Donc, nous pensons bien évidemment à Mayotte pour ce projet. Nous avions aussi prévu un câble électrique sous-marin pour les questions de téléphonie avec Orange, qui relierait notre projet à Mayotte. Nous avons donc bien ce projet à l'esprit. Je ne sais pas encore si nous le reprendrons. Je ne peux pas me prononcer aujourd'hui. J'ai d'ailleurs dit à mes équipes que nous ne le relancerions que le jour où elles m'autoriseront à me rendre au Cabo Delgado, à emprunter la fameuse route de cent kilomètres et à rencontrer les personnes sur le terrain. Je pense être un bon test : tant que mes équipes de sécurité me diront de ne pas y aller, je n'enverrai ni le personnel, ni les contracteurs de TotalEnergies. On me dit que je pourrais y aller au premier trimestre. Vous verrez donc.

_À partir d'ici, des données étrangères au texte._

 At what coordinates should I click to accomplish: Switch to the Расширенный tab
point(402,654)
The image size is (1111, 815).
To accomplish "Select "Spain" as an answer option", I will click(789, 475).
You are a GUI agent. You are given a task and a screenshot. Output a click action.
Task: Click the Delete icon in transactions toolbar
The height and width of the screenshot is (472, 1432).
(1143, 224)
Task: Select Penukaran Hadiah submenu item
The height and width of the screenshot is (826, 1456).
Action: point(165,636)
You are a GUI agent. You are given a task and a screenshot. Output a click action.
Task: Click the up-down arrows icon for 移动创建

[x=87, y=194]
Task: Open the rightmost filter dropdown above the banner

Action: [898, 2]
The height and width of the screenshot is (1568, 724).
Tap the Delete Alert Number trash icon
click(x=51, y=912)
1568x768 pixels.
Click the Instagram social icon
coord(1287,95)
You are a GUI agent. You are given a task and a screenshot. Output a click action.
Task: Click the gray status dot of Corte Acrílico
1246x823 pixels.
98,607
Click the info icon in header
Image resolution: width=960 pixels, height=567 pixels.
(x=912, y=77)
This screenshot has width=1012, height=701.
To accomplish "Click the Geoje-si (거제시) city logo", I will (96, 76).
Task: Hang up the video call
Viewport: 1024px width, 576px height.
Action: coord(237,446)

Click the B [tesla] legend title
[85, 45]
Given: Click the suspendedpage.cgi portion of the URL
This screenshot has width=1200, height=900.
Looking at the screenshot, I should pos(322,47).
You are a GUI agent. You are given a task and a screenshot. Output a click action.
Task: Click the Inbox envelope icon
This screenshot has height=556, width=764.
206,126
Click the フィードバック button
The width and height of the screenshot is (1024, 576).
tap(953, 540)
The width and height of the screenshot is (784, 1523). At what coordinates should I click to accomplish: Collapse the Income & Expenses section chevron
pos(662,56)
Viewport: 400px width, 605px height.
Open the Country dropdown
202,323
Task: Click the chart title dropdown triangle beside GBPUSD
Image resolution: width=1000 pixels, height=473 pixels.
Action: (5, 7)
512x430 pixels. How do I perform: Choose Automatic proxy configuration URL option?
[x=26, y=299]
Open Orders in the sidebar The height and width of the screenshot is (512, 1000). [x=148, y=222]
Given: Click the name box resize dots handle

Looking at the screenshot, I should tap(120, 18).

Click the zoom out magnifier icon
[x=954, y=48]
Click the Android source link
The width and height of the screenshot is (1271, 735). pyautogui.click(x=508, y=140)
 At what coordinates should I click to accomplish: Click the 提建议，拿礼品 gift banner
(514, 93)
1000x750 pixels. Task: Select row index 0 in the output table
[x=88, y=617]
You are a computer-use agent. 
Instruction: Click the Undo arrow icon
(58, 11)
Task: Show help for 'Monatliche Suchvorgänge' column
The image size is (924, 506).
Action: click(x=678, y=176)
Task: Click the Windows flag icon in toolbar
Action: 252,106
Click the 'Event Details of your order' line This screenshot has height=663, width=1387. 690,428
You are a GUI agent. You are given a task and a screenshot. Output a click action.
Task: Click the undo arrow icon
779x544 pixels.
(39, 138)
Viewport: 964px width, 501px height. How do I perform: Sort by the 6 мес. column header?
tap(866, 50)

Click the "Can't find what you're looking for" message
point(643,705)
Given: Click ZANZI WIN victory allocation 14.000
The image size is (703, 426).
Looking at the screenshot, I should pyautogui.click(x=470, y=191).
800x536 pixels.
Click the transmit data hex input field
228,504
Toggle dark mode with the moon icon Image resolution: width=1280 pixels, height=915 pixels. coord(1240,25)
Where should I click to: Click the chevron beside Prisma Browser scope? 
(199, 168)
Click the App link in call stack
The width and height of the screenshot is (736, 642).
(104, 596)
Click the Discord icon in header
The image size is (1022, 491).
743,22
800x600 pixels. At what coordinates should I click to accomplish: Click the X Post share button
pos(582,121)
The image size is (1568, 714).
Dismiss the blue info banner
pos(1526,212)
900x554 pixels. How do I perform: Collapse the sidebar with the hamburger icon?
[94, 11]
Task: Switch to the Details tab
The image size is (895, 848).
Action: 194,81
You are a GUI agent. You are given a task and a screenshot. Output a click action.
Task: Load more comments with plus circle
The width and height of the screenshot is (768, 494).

S'agissant de votre seconde question concernant Mayotte, je ne suis pas au courant. J'ai été sollicité sur le rabais à la pompe et j'ai dit que Mayotte en bénéficierait, bien évidemment. Mais je n'étais pas au courant de cette question relative au kérosène que vous soulevez. Nous vous répondrons par écrit.

Madame Panot, sans poser de questions, en a posé dix. Je ne sais si je vais utiliser les mêmes métaphores pour répondre à chacune d'elles. Je reviens malgré tout sur l'Ouganda, car j'en ai un peu assez d'entendre que 100 000 personnes – ou 100 000 foyers pour Monsieur Faure – sont déplacées. Je vais vous donner les chiffres réels, parce qu'il est facile d'affirmer des choses sur Twitter en prétendant que c'est la vérité.

La vérité n'est pas celle-là. J'aurais adoré que le Parlement européen nous invite à nous expliquer. Je ne comprends pas nos systèmes démocratiques dans lesquels des personnes prennent des résolutions sans même inviter la principale partie prenante pour l'interroger. J'aurais répondu aux questions et j'aurais évité au Parlement européen de se discréditer, en prenant une résolution.